La Floralis Generica es uno de los monumentos más conocidos de Buenos Aires, sin embargo, publicar una imagen sin la autorización por escrito del arquitecto autor de la obra, según la 11723, es un delito. (origen de la imagen: barbutti)
Wikipedia ama los monumentos
"Wiki Loves Monuments" es una convocatoria abierta en varios países europeos: el viejo continente tiene cientos de miles de monumentos históricos y edificios de gran importancia histórica y cultural, la mayoría de los cuales aún no tienen imágenes disponibles de manera libre en Internet. Entonces, Wikimedia —el repositorio multimedia de Wikipedia— convoca a voluntarios para que les tomen fotografías, y las suban a su repositorio con una licencia libre, permitiendo que este patrimonio pueda estar accesible para todo el mundo. Aunque la acción parezca muy encomiable, y a lo sumo inofensiva, en varios países —en la medida que las obras fotografiadas no estén en dominio público— esta práctica constituye un delito.
Desde que internet hizo que copiar y publicar se volviese algo tan corriente como sacar hielo de la heladera, las leyes sobre derechos de autor pasaron de ser un marco legal que regulaba la relación económica entre autores, intérpretes, editoriales o discográficas, a convertirse en un amenazante régimen normativo para todo el mundo, transformando acciones inofensivas y banales en serias violaciones al código penal. En efecto, en muchos países fotografiar un monumento o un edificio en pleno espacio público, y luego publicarlo (por ejemplo en algún sitio web), puede terminar en un proceso legal digno de una obra de Kafka. La Argentina, lamentablemente, es uno de esos países.
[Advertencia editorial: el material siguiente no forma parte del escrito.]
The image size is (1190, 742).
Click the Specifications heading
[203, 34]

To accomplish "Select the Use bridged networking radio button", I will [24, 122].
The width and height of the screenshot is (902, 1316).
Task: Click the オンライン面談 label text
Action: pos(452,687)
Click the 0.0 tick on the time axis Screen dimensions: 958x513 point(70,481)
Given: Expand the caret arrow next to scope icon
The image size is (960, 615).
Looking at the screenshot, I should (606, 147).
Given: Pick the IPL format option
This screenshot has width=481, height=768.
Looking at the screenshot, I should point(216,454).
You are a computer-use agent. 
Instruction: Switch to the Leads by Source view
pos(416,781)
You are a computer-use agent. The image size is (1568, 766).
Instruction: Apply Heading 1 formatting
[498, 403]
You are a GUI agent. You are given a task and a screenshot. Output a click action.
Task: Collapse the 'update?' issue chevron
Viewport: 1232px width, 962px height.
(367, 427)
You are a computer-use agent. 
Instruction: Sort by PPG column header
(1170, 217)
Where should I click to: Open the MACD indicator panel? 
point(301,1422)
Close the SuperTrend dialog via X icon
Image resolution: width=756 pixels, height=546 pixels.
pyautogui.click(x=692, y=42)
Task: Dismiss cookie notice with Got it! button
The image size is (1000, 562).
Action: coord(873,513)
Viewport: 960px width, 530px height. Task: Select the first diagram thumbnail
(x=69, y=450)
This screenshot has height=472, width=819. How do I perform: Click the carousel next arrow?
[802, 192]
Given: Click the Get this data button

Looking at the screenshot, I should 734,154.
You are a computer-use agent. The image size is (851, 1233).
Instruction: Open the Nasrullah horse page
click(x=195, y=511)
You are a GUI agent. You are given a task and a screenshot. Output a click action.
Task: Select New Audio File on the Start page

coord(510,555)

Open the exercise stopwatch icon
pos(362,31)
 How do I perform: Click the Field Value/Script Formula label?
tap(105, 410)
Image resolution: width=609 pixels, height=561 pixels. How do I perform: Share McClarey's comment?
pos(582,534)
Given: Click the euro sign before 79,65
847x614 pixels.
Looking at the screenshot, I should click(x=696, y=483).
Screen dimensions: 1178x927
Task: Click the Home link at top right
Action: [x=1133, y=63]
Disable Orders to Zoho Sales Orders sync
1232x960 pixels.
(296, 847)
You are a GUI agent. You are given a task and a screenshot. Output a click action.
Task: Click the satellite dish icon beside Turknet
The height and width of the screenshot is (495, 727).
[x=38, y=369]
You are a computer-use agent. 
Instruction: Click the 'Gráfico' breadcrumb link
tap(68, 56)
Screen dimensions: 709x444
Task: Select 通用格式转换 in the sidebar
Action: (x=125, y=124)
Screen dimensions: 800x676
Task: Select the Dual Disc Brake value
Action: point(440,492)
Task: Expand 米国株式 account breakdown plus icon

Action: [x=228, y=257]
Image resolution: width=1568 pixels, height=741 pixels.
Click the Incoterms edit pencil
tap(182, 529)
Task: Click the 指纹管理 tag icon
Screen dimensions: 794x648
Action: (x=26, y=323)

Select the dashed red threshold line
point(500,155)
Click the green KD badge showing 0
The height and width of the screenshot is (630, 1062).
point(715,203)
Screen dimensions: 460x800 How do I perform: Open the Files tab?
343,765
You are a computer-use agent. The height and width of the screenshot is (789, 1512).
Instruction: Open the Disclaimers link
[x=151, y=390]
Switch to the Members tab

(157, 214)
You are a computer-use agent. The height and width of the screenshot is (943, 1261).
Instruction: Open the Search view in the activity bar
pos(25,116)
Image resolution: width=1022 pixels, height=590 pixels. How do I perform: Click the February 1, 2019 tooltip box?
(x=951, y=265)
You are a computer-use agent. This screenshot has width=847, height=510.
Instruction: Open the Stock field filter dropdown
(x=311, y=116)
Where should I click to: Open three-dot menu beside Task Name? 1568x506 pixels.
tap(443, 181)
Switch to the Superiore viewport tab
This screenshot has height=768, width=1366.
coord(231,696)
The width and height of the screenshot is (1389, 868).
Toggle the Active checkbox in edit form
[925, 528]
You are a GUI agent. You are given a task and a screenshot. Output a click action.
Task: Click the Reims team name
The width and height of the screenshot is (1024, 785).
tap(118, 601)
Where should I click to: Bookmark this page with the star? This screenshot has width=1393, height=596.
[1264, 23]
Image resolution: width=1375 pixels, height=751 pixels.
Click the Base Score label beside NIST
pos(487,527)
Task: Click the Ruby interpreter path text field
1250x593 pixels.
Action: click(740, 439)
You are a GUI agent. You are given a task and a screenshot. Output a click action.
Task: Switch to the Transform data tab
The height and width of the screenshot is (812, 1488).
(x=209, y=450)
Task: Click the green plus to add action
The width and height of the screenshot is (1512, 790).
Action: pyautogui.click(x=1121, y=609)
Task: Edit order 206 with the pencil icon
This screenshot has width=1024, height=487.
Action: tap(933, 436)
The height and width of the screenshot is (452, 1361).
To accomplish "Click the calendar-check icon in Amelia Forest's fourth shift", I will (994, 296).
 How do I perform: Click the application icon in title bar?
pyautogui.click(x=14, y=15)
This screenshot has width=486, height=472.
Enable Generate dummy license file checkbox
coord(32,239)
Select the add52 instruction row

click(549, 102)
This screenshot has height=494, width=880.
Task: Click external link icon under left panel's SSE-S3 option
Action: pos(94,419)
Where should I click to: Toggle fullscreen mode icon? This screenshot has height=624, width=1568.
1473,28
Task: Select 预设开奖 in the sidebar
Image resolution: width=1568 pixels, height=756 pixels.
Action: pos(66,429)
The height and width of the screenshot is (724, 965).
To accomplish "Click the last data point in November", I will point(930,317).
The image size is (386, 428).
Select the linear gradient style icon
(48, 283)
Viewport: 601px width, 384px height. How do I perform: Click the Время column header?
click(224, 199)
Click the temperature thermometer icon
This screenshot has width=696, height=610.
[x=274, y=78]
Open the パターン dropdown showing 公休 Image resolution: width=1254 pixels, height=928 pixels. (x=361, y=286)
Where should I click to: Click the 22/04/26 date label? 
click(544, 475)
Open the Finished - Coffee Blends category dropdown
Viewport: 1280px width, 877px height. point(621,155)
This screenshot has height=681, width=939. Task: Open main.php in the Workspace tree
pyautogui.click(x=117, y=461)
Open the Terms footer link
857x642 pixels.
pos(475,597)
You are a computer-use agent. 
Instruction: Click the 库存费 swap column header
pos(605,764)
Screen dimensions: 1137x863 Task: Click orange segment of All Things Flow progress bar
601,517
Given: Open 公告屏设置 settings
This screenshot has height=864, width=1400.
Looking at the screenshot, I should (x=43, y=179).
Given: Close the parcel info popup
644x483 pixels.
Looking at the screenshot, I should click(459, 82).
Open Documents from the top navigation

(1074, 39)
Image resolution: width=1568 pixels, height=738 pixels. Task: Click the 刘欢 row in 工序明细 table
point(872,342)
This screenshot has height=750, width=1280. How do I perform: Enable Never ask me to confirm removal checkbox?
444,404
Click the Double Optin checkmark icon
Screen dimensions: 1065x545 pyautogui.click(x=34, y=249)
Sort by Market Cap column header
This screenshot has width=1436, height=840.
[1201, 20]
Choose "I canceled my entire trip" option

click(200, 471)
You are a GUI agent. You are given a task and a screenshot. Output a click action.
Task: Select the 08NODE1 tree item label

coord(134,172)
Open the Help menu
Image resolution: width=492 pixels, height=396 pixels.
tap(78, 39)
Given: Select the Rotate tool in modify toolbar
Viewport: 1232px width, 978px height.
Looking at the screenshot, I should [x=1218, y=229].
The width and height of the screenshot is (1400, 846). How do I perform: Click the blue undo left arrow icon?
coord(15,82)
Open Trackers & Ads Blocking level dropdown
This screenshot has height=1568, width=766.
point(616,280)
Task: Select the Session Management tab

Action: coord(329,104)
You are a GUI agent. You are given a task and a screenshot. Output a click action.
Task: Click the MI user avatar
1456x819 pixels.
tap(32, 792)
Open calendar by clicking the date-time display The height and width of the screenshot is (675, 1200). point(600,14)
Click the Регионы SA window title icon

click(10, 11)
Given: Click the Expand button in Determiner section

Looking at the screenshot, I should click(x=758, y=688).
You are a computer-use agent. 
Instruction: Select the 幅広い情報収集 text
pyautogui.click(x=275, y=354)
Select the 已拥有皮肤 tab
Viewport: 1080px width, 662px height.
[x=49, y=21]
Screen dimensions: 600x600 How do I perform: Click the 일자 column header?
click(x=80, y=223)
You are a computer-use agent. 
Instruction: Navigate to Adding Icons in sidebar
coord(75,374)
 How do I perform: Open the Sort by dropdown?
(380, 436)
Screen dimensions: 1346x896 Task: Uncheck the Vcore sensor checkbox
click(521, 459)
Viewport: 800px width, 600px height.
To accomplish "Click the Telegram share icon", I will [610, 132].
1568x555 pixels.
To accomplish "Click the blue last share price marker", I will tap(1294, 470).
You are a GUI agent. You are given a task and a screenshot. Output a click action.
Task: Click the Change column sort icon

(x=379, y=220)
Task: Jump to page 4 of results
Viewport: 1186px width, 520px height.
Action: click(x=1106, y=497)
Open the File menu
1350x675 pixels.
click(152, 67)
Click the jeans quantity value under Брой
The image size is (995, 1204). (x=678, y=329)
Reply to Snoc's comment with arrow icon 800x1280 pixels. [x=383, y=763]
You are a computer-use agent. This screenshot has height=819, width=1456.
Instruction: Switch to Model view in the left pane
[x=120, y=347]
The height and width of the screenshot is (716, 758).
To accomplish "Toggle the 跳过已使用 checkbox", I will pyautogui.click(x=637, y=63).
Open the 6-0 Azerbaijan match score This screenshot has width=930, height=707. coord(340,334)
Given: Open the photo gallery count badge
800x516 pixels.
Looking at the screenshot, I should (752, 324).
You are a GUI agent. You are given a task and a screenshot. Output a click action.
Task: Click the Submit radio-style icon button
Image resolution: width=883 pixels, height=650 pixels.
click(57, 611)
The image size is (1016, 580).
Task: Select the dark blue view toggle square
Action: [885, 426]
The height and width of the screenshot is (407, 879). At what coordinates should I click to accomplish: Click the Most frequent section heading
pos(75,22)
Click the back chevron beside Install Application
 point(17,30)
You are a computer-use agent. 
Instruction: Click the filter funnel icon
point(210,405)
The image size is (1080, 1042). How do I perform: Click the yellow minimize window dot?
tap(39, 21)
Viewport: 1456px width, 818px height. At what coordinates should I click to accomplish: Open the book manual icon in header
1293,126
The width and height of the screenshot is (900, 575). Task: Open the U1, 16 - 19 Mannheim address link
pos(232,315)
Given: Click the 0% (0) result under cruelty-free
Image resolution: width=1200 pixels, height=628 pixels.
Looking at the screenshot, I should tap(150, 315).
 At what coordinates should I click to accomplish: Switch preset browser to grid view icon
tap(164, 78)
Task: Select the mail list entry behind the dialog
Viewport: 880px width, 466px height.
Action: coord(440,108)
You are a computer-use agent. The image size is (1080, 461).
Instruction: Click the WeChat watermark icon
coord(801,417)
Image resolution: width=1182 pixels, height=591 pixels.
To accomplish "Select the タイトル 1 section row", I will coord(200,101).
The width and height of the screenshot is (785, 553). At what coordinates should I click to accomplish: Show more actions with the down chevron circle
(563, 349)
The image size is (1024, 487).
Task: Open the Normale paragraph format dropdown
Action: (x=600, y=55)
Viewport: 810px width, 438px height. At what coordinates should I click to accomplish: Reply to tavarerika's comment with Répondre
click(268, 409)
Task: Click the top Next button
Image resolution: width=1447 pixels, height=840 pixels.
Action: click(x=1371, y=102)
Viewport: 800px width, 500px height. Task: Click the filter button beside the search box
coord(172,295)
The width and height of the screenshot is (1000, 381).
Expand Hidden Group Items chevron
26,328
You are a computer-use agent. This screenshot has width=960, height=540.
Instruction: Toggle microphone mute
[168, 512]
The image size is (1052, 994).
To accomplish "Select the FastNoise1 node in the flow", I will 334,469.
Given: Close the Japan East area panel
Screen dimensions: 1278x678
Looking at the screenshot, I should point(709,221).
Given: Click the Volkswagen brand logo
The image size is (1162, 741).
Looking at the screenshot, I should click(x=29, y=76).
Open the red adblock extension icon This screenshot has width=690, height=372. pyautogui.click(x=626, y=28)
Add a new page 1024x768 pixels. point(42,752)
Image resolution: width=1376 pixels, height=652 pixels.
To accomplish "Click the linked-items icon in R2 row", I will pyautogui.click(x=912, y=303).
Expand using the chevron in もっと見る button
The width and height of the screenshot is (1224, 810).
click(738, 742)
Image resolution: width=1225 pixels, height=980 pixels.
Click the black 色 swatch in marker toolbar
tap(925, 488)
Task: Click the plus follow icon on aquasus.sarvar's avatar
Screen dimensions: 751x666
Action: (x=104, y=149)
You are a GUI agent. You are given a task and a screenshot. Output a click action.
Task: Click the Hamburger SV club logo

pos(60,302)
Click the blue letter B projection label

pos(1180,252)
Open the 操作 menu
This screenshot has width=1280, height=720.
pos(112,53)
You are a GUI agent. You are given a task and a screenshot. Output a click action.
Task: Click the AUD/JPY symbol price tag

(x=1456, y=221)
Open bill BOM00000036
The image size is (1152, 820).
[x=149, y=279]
Nos estamos refiriendo a un concepto extraño, conocido como "libertad de panorama", o mejor dicho, a su ausencia. Lo revelador del asunto, como veremos, no es la excepción en sí, sino el absurdo de que tal excepción tenga que existir. Como explicaba MEC hace unos meses en nuestro (anti)Día de la Propiedad Intelectual, el copyright es la excepción, no el estado natural de las cosas... Pero si se parte de premisas ridículas (la "propiedad" sin límite sobre lo intangible), se termina en consecuencias también absurdas. Algunos casos sorprendentes, para ilustrarlo:
Un parque público, pero no tan público

El "Cloud Gate" es un monumento del "Parque del Milenio" en Chicago. El municipio cobraba entre 50 y 350 dólares para poder fotografiarlo
El "Parque del Milenio", es un parque ubicado en la zona céntrica de la ciudad de Chicago. Luego de su apertura en 2004, con sus anfiteatros, obras de arte y arquitectura vanguardista, se convirtió en una de las principales atracciones turísticas de la ciudad. Tanto que reunió unas 300.000 personas durante las celebraciones inaugurales. No es para menos tanto festejo, Chicago gastó 270 millones de dólares de fondos públicos en su construcción.